Data excerpts
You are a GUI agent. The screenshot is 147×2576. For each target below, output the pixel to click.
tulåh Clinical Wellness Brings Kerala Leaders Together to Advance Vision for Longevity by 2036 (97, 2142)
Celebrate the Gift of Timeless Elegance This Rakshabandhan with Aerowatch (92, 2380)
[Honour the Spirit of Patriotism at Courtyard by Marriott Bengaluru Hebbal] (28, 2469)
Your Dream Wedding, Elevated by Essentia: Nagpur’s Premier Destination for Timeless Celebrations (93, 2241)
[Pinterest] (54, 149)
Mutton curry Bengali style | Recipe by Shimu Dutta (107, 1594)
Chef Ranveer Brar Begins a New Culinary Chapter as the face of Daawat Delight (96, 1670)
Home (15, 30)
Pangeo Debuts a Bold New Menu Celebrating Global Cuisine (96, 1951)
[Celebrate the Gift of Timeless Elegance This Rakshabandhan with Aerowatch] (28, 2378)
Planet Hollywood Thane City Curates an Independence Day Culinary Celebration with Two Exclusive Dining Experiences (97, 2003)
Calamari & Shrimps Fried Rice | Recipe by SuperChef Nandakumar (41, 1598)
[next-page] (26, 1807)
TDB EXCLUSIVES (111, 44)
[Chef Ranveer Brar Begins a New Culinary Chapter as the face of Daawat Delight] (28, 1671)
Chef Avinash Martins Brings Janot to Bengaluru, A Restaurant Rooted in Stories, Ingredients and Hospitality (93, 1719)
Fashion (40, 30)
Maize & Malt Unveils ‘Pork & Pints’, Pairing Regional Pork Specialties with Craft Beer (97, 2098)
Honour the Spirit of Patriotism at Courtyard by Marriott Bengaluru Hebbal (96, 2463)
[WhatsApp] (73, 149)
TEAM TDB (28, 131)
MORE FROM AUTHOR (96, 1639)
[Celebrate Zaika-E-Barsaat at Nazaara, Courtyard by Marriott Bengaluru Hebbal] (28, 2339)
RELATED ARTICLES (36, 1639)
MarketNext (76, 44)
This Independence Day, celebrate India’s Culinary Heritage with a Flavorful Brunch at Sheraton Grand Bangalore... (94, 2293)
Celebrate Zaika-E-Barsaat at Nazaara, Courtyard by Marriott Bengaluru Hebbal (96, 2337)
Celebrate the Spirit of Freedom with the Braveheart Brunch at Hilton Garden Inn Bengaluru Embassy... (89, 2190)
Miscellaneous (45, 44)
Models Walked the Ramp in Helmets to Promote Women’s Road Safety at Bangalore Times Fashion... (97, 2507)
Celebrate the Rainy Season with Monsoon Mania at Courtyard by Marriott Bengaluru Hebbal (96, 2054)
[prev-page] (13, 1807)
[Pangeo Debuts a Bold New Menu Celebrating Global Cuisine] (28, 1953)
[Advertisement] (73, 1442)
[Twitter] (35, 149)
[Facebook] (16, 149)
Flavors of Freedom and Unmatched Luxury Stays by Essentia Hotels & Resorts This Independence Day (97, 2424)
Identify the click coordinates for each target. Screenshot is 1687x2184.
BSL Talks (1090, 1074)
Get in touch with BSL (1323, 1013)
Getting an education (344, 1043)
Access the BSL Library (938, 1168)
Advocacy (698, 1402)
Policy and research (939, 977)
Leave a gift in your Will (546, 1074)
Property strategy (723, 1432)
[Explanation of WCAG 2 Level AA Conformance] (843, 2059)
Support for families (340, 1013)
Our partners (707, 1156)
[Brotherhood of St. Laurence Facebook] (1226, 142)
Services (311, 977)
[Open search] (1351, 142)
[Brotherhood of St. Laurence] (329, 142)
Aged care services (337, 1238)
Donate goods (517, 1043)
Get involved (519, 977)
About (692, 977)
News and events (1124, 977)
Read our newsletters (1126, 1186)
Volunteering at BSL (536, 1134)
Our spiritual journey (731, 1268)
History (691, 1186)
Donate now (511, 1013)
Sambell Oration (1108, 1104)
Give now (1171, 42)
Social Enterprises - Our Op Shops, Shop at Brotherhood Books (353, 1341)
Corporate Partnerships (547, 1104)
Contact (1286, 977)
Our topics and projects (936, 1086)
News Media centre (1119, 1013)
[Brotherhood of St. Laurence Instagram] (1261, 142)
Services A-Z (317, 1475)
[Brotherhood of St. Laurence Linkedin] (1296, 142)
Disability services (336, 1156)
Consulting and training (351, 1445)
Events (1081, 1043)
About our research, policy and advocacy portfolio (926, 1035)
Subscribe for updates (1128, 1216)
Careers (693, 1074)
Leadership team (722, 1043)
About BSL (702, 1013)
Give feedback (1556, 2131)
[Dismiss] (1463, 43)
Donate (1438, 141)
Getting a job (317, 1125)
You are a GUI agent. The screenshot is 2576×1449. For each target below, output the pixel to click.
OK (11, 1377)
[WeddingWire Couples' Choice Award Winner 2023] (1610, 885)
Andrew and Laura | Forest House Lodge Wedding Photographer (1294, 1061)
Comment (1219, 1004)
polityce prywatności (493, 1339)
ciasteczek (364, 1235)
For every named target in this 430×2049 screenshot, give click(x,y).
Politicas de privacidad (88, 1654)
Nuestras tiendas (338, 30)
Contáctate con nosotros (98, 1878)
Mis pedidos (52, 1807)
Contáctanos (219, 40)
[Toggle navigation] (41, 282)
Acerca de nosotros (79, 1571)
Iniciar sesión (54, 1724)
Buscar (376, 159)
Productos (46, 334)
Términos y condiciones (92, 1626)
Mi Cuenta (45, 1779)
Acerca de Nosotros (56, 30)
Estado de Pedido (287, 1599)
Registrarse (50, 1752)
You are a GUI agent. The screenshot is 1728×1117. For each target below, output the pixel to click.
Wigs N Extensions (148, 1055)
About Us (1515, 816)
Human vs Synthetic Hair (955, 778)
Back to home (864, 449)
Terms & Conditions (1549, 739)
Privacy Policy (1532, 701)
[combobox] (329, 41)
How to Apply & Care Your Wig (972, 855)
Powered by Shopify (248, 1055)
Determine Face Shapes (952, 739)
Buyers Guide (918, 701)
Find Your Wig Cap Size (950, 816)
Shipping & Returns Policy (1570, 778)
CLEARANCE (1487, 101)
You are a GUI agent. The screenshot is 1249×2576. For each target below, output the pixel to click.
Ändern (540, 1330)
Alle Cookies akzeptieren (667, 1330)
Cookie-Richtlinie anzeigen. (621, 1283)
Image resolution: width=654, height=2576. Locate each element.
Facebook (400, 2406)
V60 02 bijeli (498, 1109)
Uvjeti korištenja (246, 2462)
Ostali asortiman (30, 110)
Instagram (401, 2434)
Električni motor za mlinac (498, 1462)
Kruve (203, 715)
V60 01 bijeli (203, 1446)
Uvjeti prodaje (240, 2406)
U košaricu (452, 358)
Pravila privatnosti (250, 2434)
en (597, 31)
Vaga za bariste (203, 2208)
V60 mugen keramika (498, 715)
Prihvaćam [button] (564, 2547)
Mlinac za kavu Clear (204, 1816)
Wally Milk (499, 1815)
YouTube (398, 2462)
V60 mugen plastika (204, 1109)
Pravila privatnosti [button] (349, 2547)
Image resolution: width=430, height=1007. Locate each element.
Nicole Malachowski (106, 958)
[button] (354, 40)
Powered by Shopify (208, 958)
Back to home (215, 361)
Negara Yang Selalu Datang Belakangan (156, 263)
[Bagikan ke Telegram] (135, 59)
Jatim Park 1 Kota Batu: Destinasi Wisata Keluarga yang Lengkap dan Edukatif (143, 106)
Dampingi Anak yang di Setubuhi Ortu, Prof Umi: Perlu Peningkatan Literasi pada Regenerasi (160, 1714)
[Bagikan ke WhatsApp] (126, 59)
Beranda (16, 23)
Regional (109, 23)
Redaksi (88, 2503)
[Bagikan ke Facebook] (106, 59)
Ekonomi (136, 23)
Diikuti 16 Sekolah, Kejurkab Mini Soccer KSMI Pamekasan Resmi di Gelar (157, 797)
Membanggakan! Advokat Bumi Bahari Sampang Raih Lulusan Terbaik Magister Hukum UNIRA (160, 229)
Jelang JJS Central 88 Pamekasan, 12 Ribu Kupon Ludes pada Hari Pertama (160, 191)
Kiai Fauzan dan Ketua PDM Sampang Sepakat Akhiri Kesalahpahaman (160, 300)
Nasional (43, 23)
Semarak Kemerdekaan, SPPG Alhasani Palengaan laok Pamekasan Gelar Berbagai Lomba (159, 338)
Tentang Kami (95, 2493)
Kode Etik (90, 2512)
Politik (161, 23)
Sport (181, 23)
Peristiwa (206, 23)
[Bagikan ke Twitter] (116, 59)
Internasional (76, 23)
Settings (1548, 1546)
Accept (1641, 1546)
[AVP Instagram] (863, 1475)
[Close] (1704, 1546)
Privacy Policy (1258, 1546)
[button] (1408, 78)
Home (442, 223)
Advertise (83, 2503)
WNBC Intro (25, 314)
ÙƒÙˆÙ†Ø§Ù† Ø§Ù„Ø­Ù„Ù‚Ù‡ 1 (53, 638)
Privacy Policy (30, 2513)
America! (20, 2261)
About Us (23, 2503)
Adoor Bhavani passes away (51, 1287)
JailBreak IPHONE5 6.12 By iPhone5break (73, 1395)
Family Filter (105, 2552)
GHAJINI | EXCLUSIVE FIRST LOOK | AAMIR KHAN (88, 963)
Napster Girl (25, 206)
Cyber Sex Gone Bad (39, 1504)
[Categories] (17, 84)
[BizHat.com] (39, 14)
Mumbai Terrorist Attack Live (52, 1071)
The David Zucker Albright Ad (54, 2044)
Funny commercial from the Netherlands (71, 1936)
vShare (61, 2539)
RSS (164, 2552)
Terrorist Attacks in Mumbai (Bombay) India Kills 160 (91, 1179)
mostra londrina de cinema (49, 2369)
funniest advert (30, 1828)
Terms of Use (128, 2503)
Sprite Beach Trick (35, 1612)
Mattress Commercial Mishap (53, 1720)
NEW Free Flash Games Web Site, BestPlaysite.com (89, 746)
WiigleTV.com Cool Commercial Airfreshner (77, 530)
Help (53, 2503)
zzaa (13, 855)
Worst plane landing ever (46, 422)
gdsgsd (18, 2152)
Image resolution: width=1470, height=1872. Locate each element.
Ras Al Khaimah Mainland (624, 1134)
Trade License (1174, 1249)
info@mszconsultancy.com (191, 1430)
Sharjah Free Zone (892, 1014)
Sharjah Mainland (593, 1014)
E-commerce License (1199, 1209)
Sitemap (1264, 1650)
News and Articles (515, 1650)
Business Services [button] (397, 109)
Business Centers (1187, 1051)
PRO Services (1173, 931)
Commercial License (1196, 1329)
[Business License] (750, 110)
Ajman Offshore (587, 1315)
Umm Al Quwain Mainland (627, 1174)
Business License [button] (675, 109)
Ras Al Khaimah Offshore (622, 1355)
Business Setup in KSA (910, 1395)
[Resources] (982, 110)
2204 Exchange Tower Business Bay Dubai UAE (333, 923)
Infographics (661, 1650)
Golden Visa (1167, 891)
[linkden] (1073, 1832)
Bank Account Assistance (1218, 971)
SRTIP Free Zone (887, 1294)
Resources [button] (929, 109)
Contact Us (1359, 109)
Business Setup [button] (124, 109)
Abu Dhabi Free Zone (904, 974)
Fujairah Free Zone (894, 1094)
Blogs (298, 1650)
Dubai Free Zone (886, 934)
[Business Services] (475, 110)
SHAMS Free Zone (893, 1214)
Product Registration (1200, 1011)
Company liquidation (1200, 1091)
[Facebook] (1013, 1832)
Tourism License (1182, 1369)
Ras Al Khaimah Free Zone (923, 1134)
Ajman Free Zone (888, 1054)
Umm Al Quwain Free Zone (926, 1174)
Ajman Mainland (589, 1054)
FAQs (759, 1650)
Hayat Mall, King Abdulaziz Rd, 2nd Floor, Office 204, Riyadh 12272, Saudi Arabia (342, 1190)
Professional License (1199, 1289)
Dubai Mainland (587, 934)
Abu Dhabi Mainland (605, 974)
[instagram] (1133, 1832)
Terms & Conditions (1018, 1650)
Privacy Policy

_EXERCISE AIM_: Give back exactly the lines above starting at the line where "Get in touch with BSL (1323, 1013)" appears and ending at the line where "[Open search] (1351, 142)" appears, both included, with no other lines.

_ANSWER SECTION_:
Get in touch with BSL (1323, 1013)
Getting an education (344, 1043)
Access the BSL Library (938, 1168)
Advocacy (698, 1402)
Policy and research (939, 977)
Leave a gift in your Will (546, 1074)
Property strategy (723, 1432)
[Explanation of WCAG 2 Level AA Conformance] (843, 2059)
Support for families (340, 1013)
Our partners (707, 1156)
[Brotherhood of St. Laurence Facebook] (1226, 142)
Services (311, 977)
[Open search] (1351, 142)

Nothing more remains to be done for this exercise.